**Records shown**:
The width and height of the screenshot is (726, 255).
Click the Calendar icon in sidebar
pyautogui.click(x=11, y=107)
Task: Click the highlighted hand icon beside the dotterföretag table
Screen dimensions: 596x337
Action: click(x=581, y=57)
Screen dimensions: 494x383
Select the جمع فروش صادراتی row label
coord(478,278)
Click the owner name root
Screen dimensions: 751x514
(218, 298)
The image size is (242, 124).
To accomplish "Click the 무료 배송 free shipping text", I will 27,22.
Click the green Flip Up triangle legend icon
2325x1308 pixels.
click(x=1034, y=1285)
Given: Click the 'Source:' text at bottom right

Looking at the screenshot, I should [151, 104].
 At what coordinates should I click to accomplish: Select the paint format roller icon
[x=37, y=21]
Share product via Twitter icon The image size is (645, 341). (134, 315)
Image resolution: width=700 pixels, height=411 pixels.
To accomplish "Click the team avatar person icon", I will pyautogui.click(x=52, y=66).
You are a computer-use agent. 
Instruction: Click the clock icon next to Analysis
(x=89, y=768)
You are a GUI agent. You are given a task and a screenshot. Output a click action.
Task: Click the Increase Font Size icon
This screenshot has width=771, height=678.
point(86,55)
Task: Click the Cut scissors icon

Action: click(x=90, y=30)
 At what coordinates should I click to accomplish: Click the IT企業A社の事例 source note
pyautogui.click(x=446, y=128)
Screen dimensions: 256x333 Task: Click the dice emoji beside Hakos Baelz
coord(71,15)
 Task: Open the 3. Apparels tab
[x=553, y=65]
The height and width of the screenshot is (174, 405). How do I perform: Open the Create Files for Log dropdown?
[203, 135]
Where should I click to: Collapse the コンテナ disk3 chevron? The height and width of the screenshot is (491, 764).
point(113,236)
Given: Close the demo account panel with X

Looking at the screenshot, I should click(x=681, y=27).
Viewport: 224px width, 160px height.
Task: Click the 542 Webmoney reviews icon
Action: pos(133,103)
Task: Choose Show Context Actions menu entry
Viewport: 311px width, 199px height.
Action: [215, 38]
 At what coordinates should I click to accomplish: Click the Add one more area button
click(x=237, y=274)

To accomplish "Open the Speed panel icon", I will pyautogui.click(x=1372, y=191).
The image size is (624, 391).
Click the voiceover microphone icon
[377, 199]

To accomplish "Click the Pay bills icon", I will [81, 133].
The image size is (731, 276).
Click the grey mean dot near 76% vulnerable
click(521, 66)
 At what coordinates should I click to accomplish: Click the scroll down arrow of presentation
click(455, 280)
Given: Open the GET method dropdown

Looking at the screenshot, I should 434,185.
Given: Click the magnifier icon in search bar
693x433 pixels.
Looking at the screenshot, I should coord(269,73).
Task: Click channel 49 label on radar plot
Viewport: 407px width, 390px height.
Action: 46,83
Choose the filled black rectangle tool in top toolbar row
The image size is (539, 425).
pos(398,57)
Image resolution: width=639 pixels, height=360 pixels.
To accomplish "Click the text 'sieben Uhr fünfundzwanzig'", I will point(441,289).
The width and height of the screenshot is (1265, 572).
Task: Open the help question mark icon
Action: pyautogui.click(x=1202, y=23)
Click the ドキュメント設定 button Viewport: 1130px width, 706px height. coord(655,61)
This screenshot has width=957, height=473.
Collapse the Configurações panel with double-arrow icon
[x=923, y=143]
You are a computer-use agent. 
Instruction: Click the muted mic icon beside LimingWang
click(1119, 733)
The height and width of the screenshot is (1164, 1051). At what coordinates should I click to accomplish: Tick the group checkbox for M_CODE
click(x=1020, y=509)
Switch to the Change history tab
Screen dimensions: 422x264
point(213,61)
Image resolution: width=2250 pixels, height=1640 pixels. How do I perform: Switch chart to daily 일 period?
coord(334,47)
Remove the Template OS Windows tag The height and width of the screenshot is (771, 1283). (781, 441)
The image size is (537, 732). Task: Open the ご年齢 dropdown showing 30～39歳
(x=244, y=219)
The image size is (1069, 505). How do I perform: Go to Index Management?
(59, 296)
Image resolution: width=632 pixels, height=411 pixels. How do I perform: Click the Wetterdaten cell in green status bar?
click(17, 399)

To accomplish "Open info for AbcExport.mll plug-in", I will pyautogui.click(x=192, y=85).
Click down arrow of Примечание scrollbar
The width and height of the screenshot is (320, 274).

**Set task**: Swap every "Screen dimensions" in the records above for "Display size", and give all the lines again with nothing else changed.

**Result**:
The width and height of the screenshot is (726, 255).
Click the Calendar icon in sidebar
pyautogui.click(x=11, y=107)
Task: Click the highlighted hand icon beside the dotterföretag table
Display size: 596x337
Action: click(x=581, y=57)
Display size: 494x383
Select the جمع فروش صادراتی row label
coord(478,278)
Click the owner name root
Display size: 751x514
(218, 298)
The image size is (242, 124).
To accomplish "Click the 무료 배송 free shipping text", I will 27,22.
Click the green Flip Up triangle legend icon
2325x1308 pixels.
click(x=1034, y=1285)
Given: Click the 'Source:' text at bottom right

Looking at the screenshot, I should [151, 104].
 At what coordinates should I click to accomplish: Select the paint format roller icon
[x=37, y=21]
Share product via Twitter icon The image size is (645, 341). (134, 315)
Image resolution: width=700 pixels, height=411 pixels.
To accomplish "Click the team avatar person icon", I will pyautogui.click(x=52, y=66).
You are a computer-use agent. 
Instruction: Click the clock icon next to Analysis
(x=89, y=768)
You are a GUI agent. You are given a task and a screenshot. Output a click action.
Task: Click the Increase Font Size icon
This screenshot has width=771, height=678.
point(86,55)
Task: Click the Cut scissors icon

Action: click(x=90, y=30)
 At what coordinates should I click to accomplish: Click the IT企業A社の事例 source note
pyautogui.click(x=446, y=128)
Display size: 256x333 Task: Click the dice emoji beside Hakos Baelz
coord(71,15)
 Task: Open the 3. Apparels tab
[x=553, y=65]
The height and width of the screenshot is (174, 405). How do I perform: Open the Create Files for Log dropdown?
[203, 135]
Where should I click to: Collapse the コンテナ disk3 chevron? The height and width of the screenshot is (491, 764).
point(113,236)
Given: Close the demo account panel with X

Looking at the screenshot, I should click(x=681, y=27).
Viewport: 224px width, 160px height.
Task: Click the 542 Webmoney reviews icon
Action: pos(133,103)
Task: Choose Show Context Actions menu entry
Viewport: 311px width, 199px height.
Action: [215, 38]
 At what coordinates should I click to accomplish: Click the Add one more area button
click(x=237, y=274)

To accomplish "Open the Speed panel icon", I will pyautogui.click(x=1372, y=191).
The image size is (624, 391).
Click the voiceover microphone icon
[377, 199]

To accomplish "Click the Pay bills icon", I will [81, 133].
The image size is (731, 276).
Click the grey mean dot near 76% vulnerable
click(521, 66)
 At what coordinates should I click to accomplish: Click the scroll down arrow of presentation
click(455, 280)
Given: Open the GET method dropdown

Looking at the screenshot, I should 434,185.
Given: Click the magnifier icon in search bar
693x433 pixels.
Looking at the screenshot, I should coord(269,73).
Task: Click channel 49 label on radar plot
Viewport: 407px width, 390px height.
Action: 46,83
Choose the filled black rectangle tool in top toolbar row
The image size is (539, 425).
pos(398,57)
Image resolution: width=639 pixels, height=360 pixels.
To accomplish "Click the text 'sieben Uhr fünfundzwanzig'", I will point(441,289).
The width and height of the screenshot is (1265, 572).
Task: Open the help question mark icon
Action: pyautogui.click(x=1202, y=23)
Click the ドキュメント設定 button Viewport: 1130px width, 706px height. coord(655,61)
This screenshot has width=957, height=473.
Collapse the Configurações panel with double-arrow icon
[x=923, y=143]
You are a computer-use agent. 
Instruction: Click the muted mic icon beside LimingWang
click(1119, 733)
The height and width of the screenshot is (1164, 1051). At what coordinates should I click to accomplish: Tick the group checkbox for M_CODE
click(x=1020, y=509)
Switch to the Change history tab
Display size: 422x264
point(213,61)
Image resolution: width=2250 pixels, height=1640 pixels. How do I perform: Switch chart to daily 일 period?
coord(334,47)
Remove the Template OS Windows tag The height and width of the screenshot is (771, 1283). (781, 441)
The image size is (537, 732). Task: Open the ご年齢 dropdown showing 30～39歳
(x=244, y=219)
The image size is (1069, 505). How do I perform: Go to Index Management?
(59, 296)
Image resolution: width=632 pixels, height=411 pixels. How do I perform: Click the Wetterdaten cell in green status bar?
click(17, 399)

To accomplish "Open info for AbcExport.mll plug-in", I will pyautogui.click(x=192, y=85).
Click down arrow of Примечание scrollbar
The width and height of the screenshot is (320, 274).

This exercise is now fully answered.